* BEGIN Records shown *

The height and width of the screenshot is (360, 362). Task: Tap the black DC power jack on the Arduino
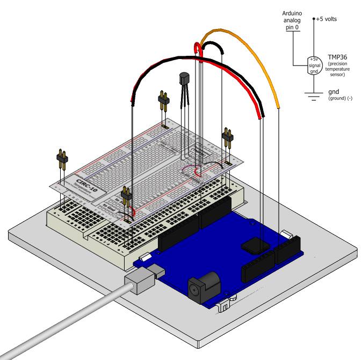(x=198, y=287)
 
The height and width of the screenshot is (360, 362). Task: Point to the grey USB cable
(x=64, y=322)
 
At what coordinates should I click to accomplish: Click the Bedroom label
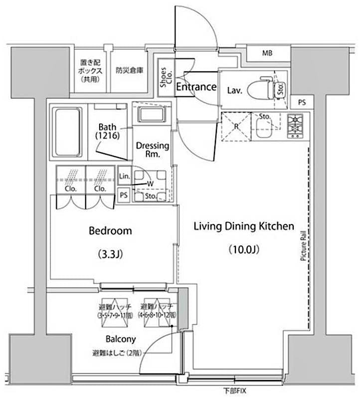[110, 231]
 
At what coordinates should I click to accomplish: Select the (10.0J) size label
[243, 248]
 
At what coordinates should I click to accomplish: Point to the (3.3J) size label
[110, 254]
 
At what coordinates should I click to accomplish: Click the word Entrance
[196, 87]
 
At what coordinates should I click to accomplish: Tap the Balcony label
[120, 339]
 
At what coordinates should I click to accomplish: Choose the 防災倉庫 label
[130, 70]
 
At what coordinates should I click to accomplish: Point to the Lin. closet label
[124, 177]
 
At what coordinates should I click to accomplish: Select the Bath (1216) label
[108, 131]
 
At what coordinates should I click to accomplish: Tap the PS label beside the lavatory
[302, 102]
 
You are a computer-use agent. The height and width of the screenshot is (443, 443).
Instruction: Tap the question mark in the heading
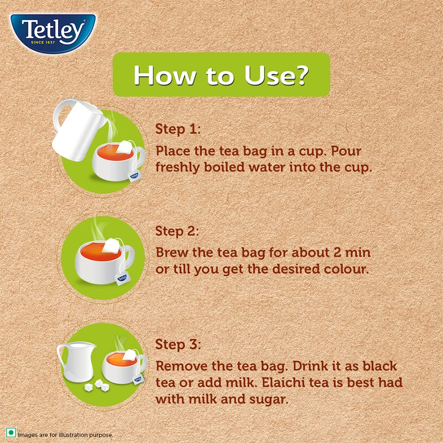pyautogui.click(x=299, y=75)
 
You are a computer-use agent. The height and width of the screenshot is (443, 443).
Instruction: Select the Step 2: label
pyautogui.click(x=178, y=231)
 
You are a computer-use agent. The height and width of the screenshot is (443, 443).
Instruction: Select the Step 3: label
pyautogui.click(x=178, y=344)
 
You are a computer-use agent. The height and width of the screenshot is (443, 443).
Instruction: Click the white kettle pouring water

* END Records shown *
* BEGIN Records shown *

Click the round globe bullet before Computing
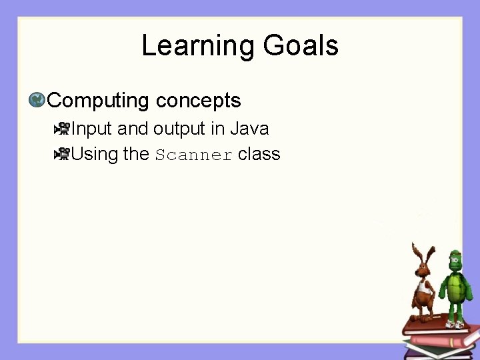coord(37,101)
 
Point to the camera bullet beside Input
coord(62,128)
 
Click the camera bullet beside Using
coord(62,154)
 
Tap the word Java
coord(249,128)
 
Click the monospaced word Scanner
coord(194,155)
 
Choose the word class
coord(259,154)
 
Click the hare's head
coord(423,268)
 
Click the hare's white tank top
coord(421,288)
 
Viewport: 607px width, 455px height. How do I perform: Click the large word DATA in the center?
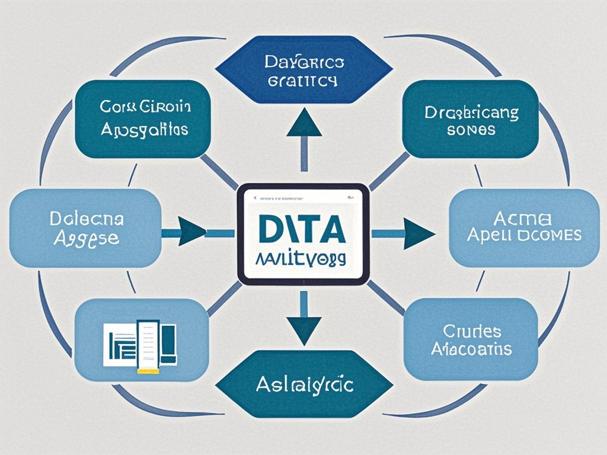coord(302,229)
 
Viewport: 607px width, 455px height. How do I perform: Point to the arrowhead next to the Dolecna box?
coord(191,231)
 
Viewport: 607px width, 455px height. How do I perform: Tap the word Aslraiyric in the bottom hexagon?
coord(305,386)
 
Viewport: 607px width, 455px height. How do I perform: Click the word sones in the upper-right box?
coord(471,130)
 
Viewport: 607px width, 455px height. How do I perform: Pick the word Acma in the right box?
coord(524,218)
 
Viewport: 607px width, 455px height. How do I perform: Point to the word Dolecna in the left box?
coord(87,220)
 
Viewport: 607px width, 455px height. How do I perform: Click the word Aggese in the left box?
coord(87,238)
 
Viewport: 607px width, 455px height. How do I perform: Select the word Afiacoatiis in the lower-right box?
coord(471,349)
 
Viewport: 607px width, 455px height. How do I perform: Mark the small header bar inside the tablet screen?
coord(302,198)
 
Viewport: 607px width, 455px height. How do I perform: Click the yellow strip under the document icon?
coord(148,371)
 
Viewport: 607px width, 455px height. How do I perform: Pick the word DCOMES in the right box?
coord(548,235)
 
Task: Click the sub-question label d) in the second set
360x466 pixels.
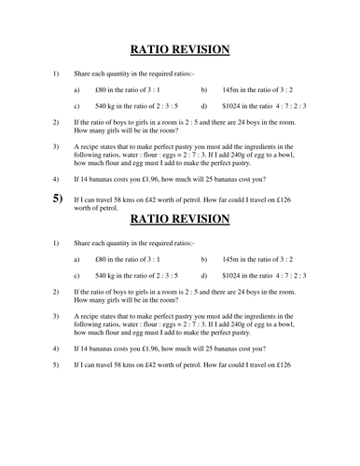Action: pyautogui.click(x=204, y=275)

* END Records shown *

**Job**. Return every line of the saved entries that contains the string "Task".

**Full response**.
The height and width of the screenshot is (360, 362). Task: Tap the black DC power jack on the Arduino
The height and width of the screenshot is (360, 362). Task: Point to the grey USB cable
Task: Click the sub-question label d) in the second set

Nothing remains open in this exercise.